■ PASSAGE SHOWN:
The identity construction and the young professional discourse on LinkedIn
In a digital world LinkedIn provides tools to promote yourself as a competent professional. But what kind of literacy do the users have to acquire to make use of the platform and increase their chance of employment?
Presenting your digital self
Today's networked society has increasingly become more digitalized and therefore many aspects of the socialization have shifted toward the online realm, such as shopping, dating and schooling. Consequently, “promoting and branding the self has also become a normalized, accepted phenomenon in ordinary people’s lives” (van Dijk, 2013) when we talk about the online world. Your digital persona can have serious consequences with regards to your relations in the working environment and beyond.
Facebook and Twitter have become ‘extensions’ of our senses.
According to Kress (2005) communication and representation are highly “motivated by the social; its effects are outcomes of the economic and the political.'' Contemporary online platforms such as Facebook and Twitter have become ‘extensions’ of our senses (McLuhan, 1962) as they increasingly participate in the ways we experience and perceive reality (Lindgren, 2017). The nature of digital media is deeply situative, or occuring in relation to a specific situation, and embedded (Lindgren, 2017). According to Simon Lindgren, social media platforms increasingly employ our senses, and they do so on two fundamental levels. This paper will look closely at LinkedIn as its case in point.
Function and Design of LinkedIn
First, the colorful and multi-mediated timeline with videos and texts popping up triggers users’ auditory and visual perception, while the constant scrolling requires tactile cooperation. The designers of the platform try to predict the experiences of the users by arranging the website in a certain manner (Kress, 2005). On LinkedIn, the timeline is relatively open with new content appearing constantly (Kress, 2005). The structure of the timeline is fixed with newposts popping up and the videos playing automatically. The content of the homepage, however, is free flowing and depends on the individual settings of the user. LinkedIn provides a range of opportunities to follow companies, individuals, and specific hashtags that get displayed on the user's news feed. The construction logic of the feed is interest-driven (Kress, 2005).
Every content creator tries to use multiple modes in their posts for more exposure. One of the LinkedIn unwritten norms is having different multimedia inserted into your post. For visibility and interactivity, having only text or only image/ video is not enough. Rather, they need to be combined in order to get other’s attention, and therefore, more exposure in line with the platform’s networking algorithms. If the post just consists of text it looks ‘plain’ and does not motivate the users to proceed with the reading. Meanwhile, if it is an image or a video, the material has to be explained in words. For higher visibility, the user is invited to add hashtags which are often offered algorithmically with the use of artificial intelligence text scan technologies. LinkedIn provides users with a set of materials they can work with in order to build a successful career, and a certain persona within the platform.
Every site operates with regard to its specific cultural codes and norms.

■ TASKS TO CARRY OUT:
- a) Rewrite the stretch from "Function and Design" through "interest-driven (Kress, 2005)." in the LinkedIn essay, replacing "timeline" with "stream".
- b) Transcribe the stretch of entries from the line that contains "Open the Font" through the line that contains "coord(671,402)", keeping every line unchanged.

Word and element location data:
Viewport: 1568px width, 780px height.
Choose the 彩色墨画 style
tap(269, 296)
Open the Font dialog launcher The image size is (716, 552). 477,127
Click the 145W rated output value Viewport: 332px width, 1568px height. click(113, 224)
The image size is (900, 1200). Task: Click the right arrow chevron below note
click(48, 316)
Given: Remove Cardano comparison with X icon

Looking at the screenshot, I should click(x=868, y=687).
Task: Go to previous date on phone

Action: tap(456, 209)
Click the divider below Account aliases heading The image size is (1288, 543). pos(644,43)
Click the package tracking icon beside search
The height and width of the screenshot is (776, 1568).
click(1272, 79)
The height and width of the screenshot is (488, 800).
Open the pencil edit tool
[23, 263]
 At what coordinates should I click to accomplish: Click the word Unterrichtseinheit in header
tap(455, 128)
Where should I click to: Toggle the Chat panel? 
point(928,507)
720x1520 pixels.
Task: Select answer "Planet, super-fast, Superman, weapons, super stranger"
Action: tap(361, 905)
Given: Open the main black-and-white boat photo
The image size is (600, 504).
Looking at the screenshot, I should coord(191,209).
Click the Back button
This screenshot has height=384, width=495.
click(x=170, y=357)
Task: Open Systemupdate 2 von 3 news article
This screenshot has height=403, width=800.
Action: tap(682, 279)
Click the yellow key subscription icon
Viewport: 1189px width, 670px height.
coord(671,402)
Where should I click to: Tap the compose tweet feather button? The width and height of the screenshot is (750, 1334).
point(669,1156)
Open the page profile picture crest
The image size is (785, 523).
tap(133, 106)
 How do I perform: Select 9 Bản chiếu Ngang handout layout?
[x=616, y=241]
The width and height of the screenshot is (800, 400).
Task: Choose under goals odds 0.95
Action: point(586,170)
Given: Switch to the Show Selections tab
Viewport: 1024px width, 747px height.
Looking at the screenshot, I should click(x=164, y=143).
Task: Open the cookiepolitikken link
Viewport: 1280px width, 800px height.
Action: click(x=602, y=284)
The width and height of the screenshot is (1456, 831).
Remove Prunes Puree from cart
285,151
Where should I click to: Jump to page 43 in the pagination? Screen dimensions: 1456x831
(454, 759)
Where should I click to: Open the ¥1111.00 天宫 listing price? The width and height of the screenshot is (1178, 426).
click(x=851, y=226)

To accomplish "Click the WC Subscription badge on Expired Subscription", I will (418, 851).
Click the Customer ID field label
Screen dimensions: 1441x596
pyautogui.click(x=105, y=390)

■ COMPLETE ANSWERS:
- a)
Function and Design of LinkedIn
First, the colorful and multi-mediated stream with videos and texts popping up triggers users’ auditory and visual perception, while the constant scrolling requires tactile cooperation. The designers of the platform try to predict the experiences of the users by arranging the website in a certain manner (Kress, 2005). On LinkedIn, the stream is relatively open with new content appearing constantly (Kress, 2005). The structure of the stream is fixed with newposts popping up and the videos playing automatically. The content of the homepage, however, is free flowing and depends on the individual settings of the user. LinkedIn provides a range of opportunities to follow companies, individuals, and specific hashtags that get displayed on the user's news feed. The construction logic of the feed is interest-driven (Kress, 2005).

- b)
Open the Font dialog launcher The image size is (716, 552). 477,127
Click the 145W rated output value Viewport: 332px width, 1568px height. click(113, 224)
The image size is (900, 1200). Task: Click the right arrow chevron below note
click(48, 316)
Given: Remove Cardano comparison with X icon

Looking at the screenshot, I should click(x=868, y=687).
Task: Go to previous date on phone

Action: tap(456, 209)
Click the divider below Account aliases heading The image size is (1288, 543). pos(644,43)
Click the package tracking icon beside search
The height and width of the screenshot is (776, 1568).
click(1272, 79)
The height and width of the screenshot is (488, 800).
Open the pencil edit tool
[23, 263]
 At what coordinates should I click to accomplish: Click the word Unterrichtseinheit in header
tap(455, 128)
Where should I click to: Toggle the Chat panel? 
point(928,507)
720x1520 pixels.
Task: Select answer "Planet, super-fast, Superman, weapons, super stranger"
Action: tap(361, 905)
Given: Open the main black-and-white boat photo
The image size is (600, 504).
Looking at the screenshot, I should coord(191,209).
Click the Back button
This screenshot has height=384, width=495.
click(x=170, y=357)
Task: Open Systemupdate 2 von 3 news article
This screenshot has height=403, width=800.
Action: tap(682, 279)
Click the yellow key subscription icon
Viewport: 1189px width, 670px height.
coord(671,402)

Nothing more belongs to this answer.